**Task item:** Scan the listing below for "computer", then report every line that has it.

....

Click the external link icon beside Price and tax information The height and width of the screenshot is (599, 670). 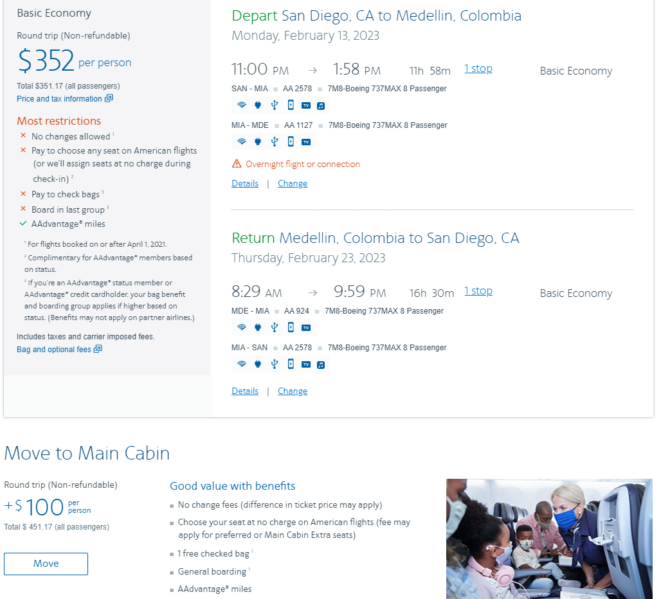tap(109, 98)
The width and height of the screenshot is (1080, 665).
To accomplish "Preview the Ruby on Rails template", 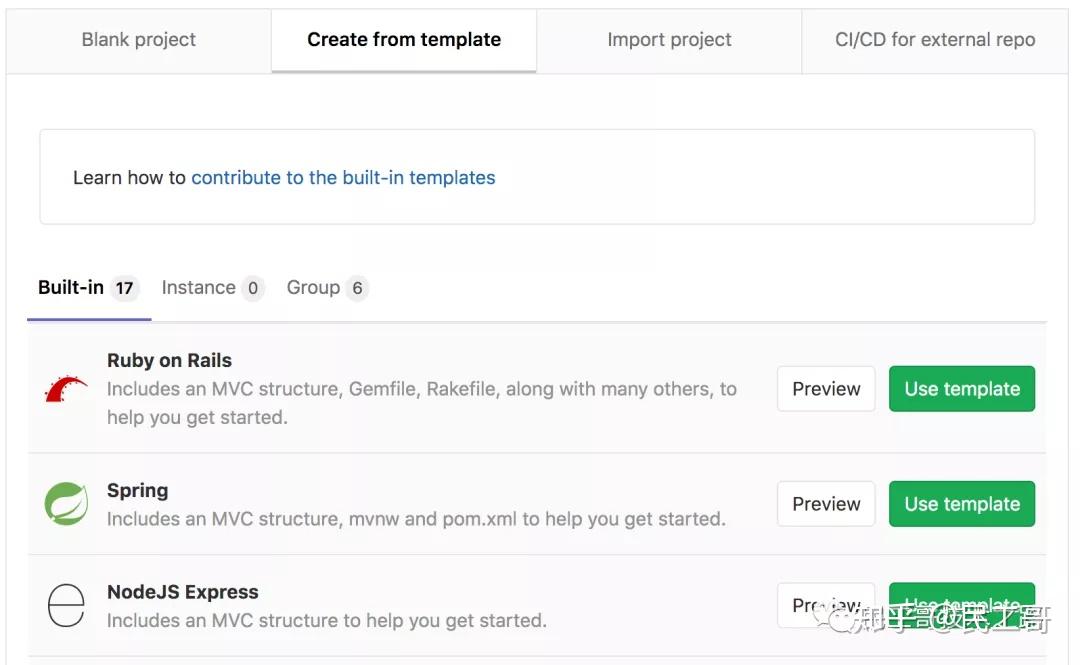I will click(826, 389).
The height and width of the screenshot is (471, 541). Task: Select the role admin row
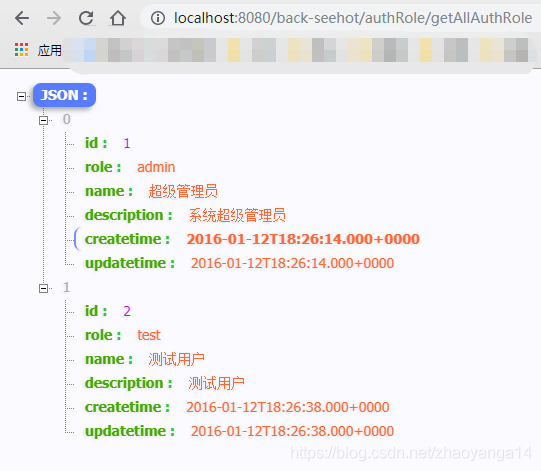click(130, 167)
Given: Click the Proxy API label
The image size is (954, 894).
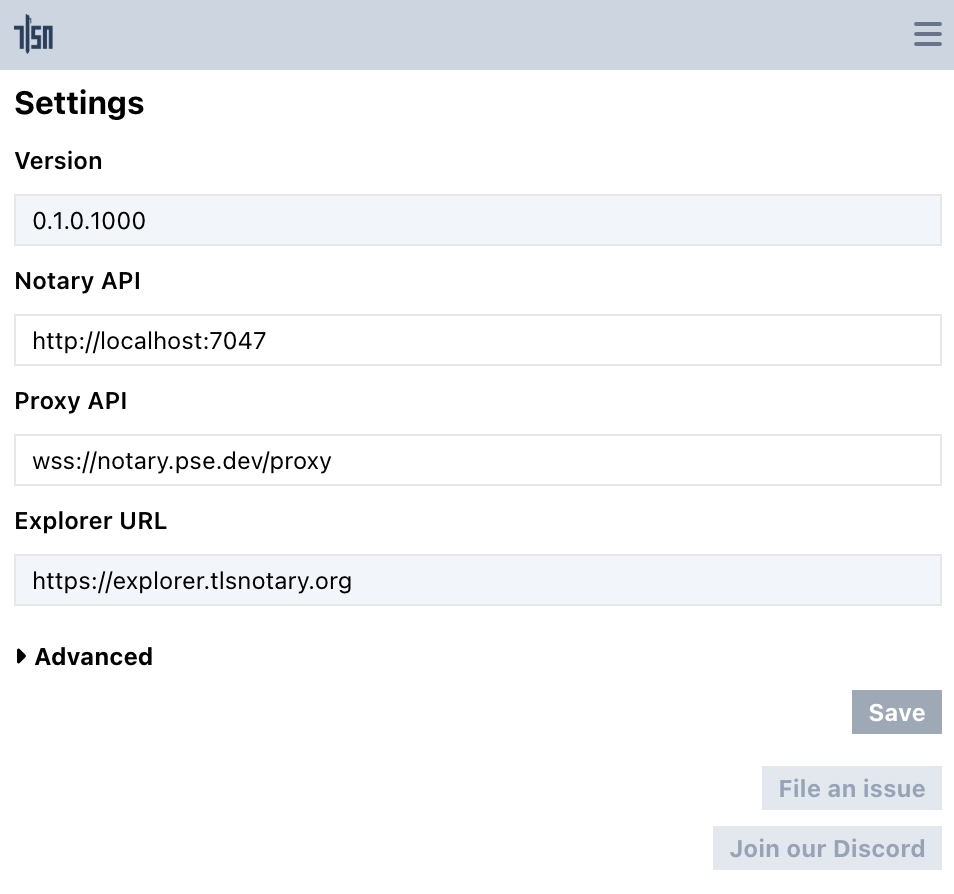Looking at the screenshot, I should tap(71, 401).
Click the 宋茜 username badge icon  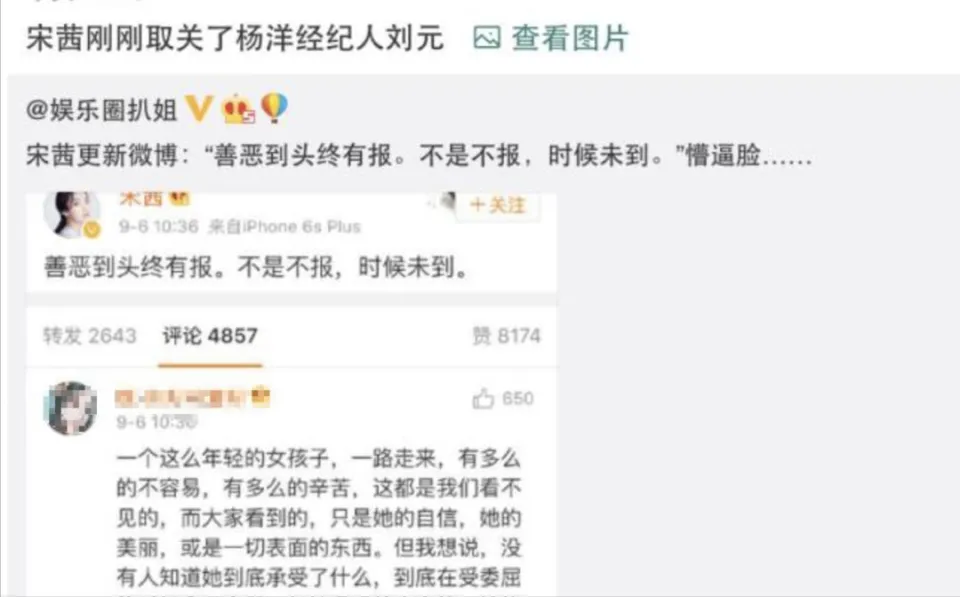click(x=179, y=199)
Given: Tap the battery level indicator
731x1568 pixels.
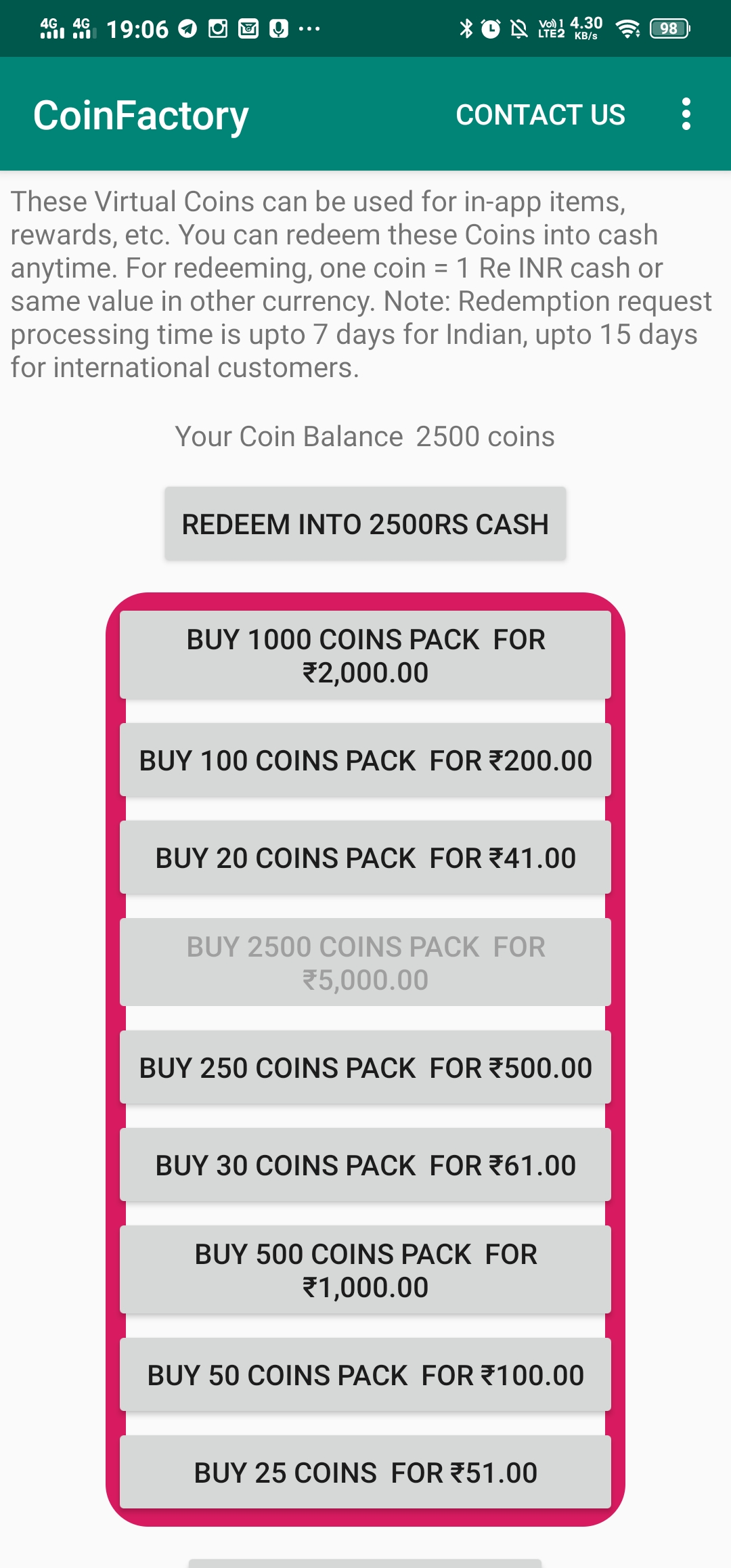Looking at the screenshot, I should coord(669,28).
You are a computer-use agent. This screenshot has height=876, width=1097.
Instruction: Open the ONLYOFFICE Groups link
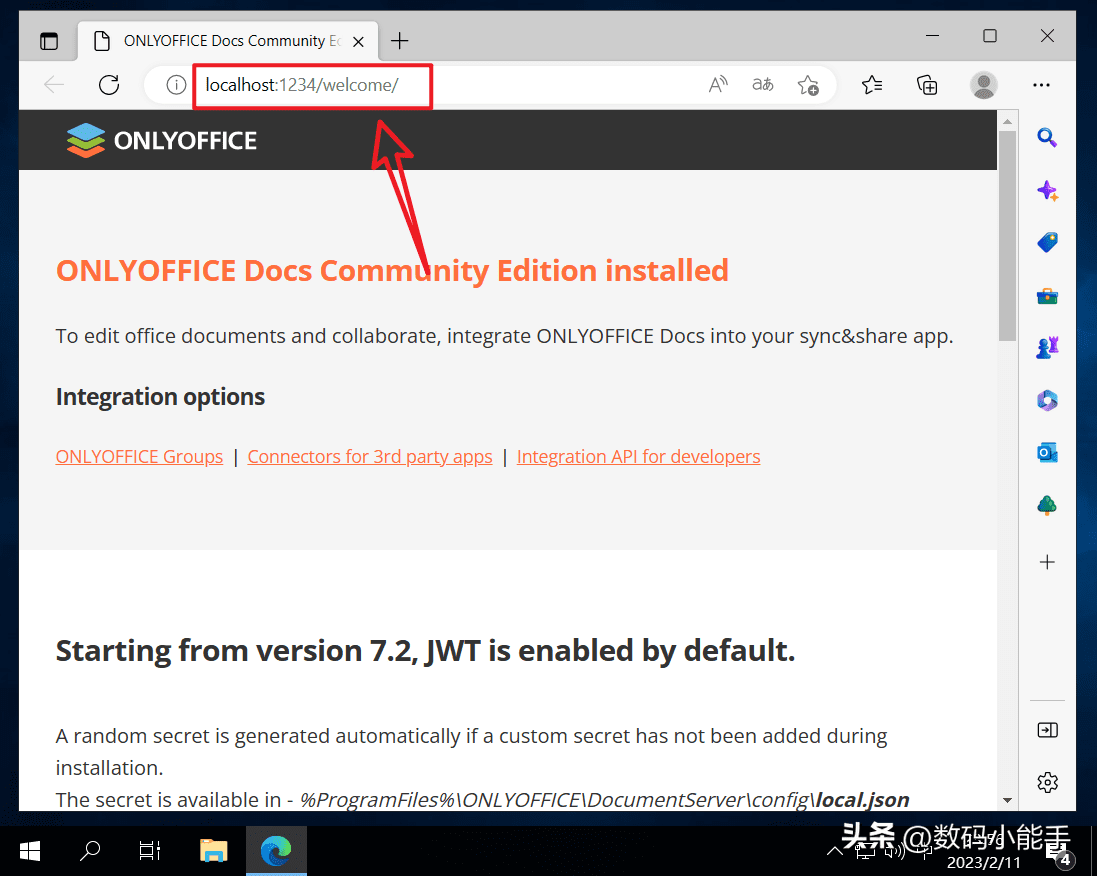[139, 457]
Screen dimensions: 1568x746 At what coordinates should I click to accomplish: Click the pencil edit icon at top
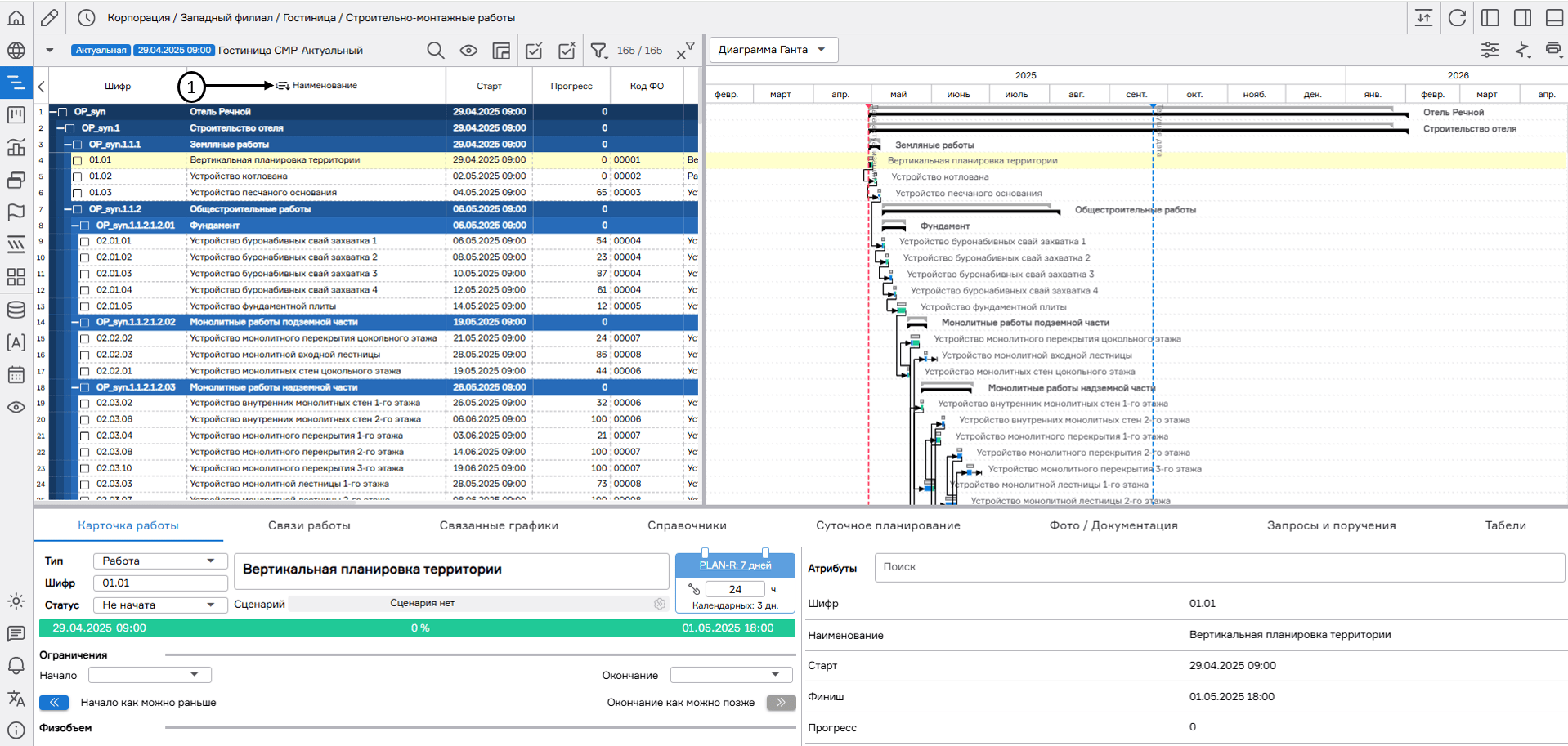(x=49, y=18)
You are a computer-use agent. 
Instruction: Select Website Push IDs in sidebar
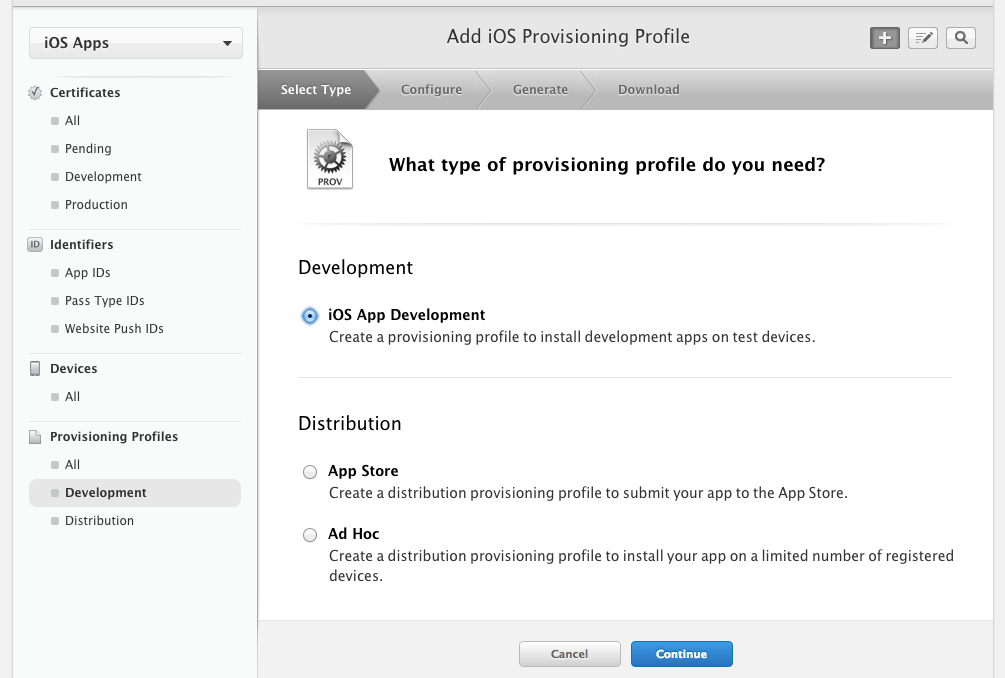(114, 329)
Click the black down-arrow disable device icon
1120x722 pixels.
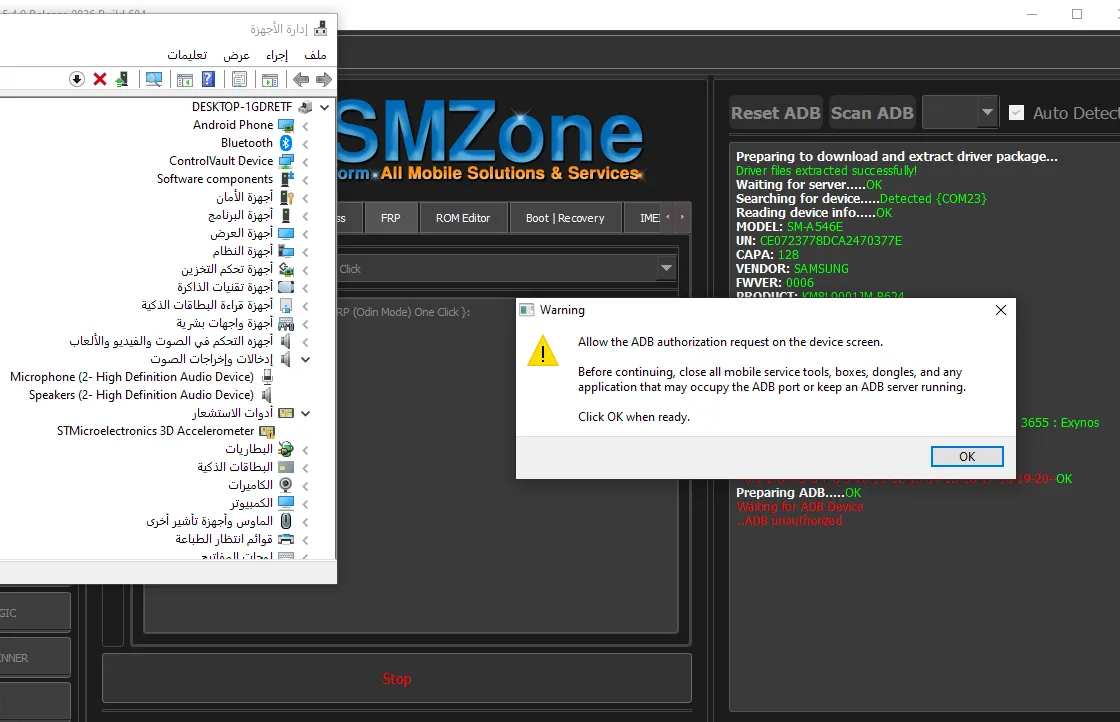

....

**Written solution:**
You are a computer-use agent. This screenshot has height=876, width=1097.
You are a computer-use agent. 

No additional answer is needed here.